US to Europe: our airlines won't obey your tax laws

The EU is trying to take the high road on pollution, but the US insists on the low road:
The Senate unanimously passed a bill on Saturday that would shield U.S. airlines from paying for their carbon emissions on European flights, pressuring the European Union to back down from applying its emissions law to foreign carriers.
...Republican Senator John Thune, a sponsor of the measure, said it sent a "strong message" to the EU that it cannot impose taxes on the United States. 
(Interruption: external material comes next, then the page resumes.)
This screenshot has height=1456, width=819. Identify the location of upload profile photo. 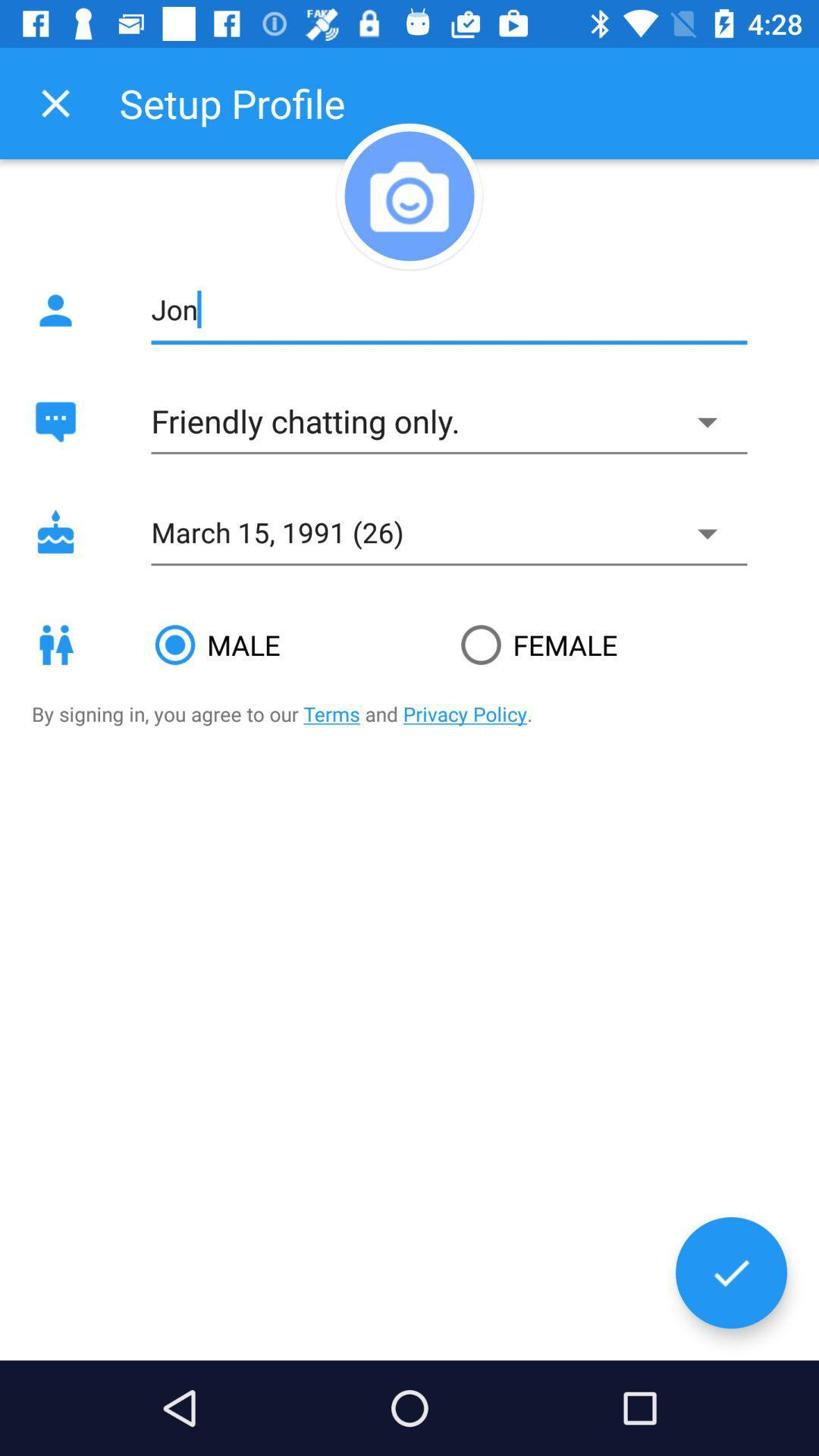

The aviation industry is happy of course; as the EU was already considering backing down, "to avert a trade war with major economic powers such as China and the United States, allowing time to forge a global agreement on climate charges for the aviation industry."  But that's waiting for Godot: "attempts to address this problem on a global basis have been festering for more than 15 years in ICAO and the United States is at the centre of the problem," according to Transport & Environment, an NGO based in Brussels.

In the meantime, I'm not sure I understand how the U.S. can simply declare that its airline industry can ignore the law in Europe.